Was schließlich dazu führt, dass sie sonst unentwegt über die staatliche Reglementierung klagende Handelskammer ein ganzes Arsenal von europäi­schen, nationalen und kommunalen Regeln für die Sharing Economy fordert, um zu verhindern, dass diese zu einem riesigen, von Ebay, Uber und Airbnb organisierten Schwarzmarkt auf Kosten mittelständischer Mitglieder der Handelskammer auswächst. Weil Luxemburg bisher von dem Tumult um solche Firmen verschont geblieben sei, solle es seine sozialpartnerschaftliche Tradition nutzen, um die Sharing Economy mit einer „shared regulation“ (S. 52) einzudämmen und Rifkins „Prosumer“ zu warnen, dass Schwarzarbeit und Steuerhinterziehung strafbar bleiben, auch wenn sie über Internet vermittelt werden. Dabei geht es laut Idea derzeit um die Konkurrenz zwischen privaten Dienstleistungen im Haushalt und Handwerksbetrieben, um private Zimmervermietung in Konkurrenz zum Hotelgewerbe, um private Mitfahrgelegenheiten in Konkurrenz zum Taxigewerbe und um Crowd Funding in Konkurrenz zur Bankfiliale an der Ecke.

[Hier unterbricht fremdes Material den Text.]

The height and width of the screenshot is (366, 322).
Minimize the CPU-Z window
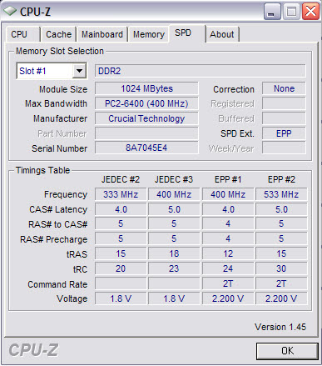(272, 12)
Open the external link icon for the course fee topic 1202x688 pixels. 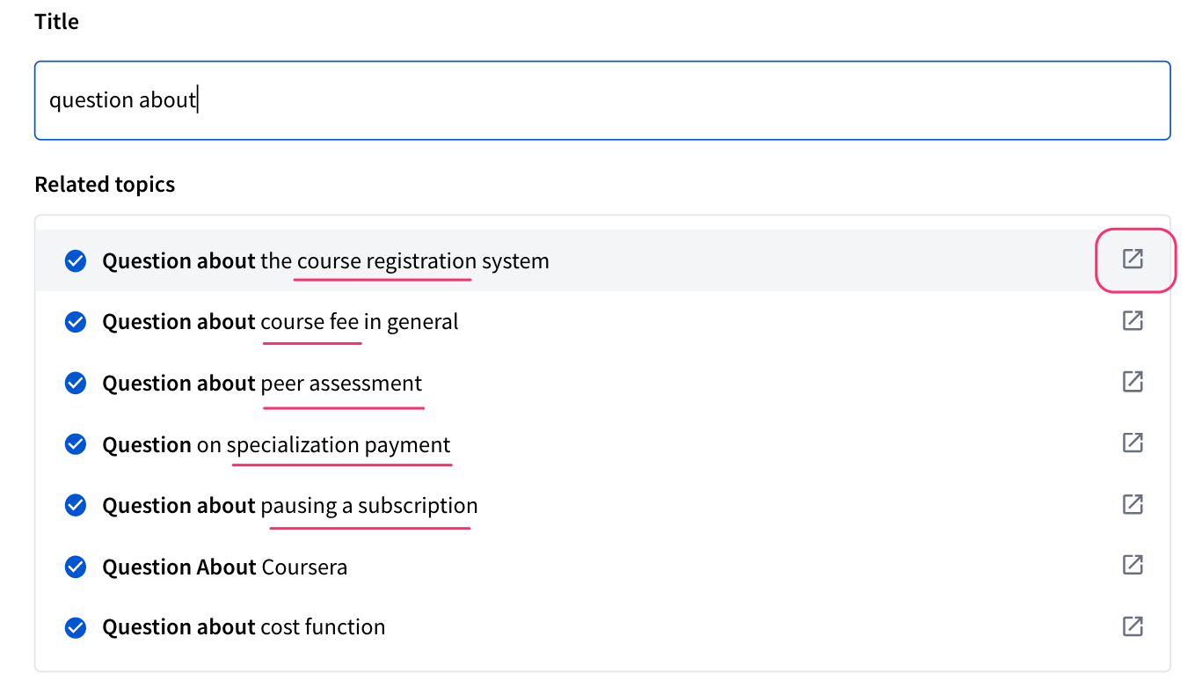click(1133, 320)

„The Internet of Things platform is emerging, allowing millions – and soon hundreds of mil­lions – of prosumers to make and share their own energy, share vehicles, share homes, and share an increasing array of 3D printed products at low to near zero marginal cost“, schwärmt der Rifkin-Bericht. (S. 123). Die Handelskammer sähe es dagegen am liebsten, wenn Flohmarktgeschäfte von Privatleuten bis zu einem Einkommen von 500 Euro steuerfrei blieben (S. 52) und „la croissance future des modèles de partage pourrait, en réalité, être assurée par les professionnels, relativisant l’idée d’une fin annoncée ‚de l’entreprise’“ (S. 45).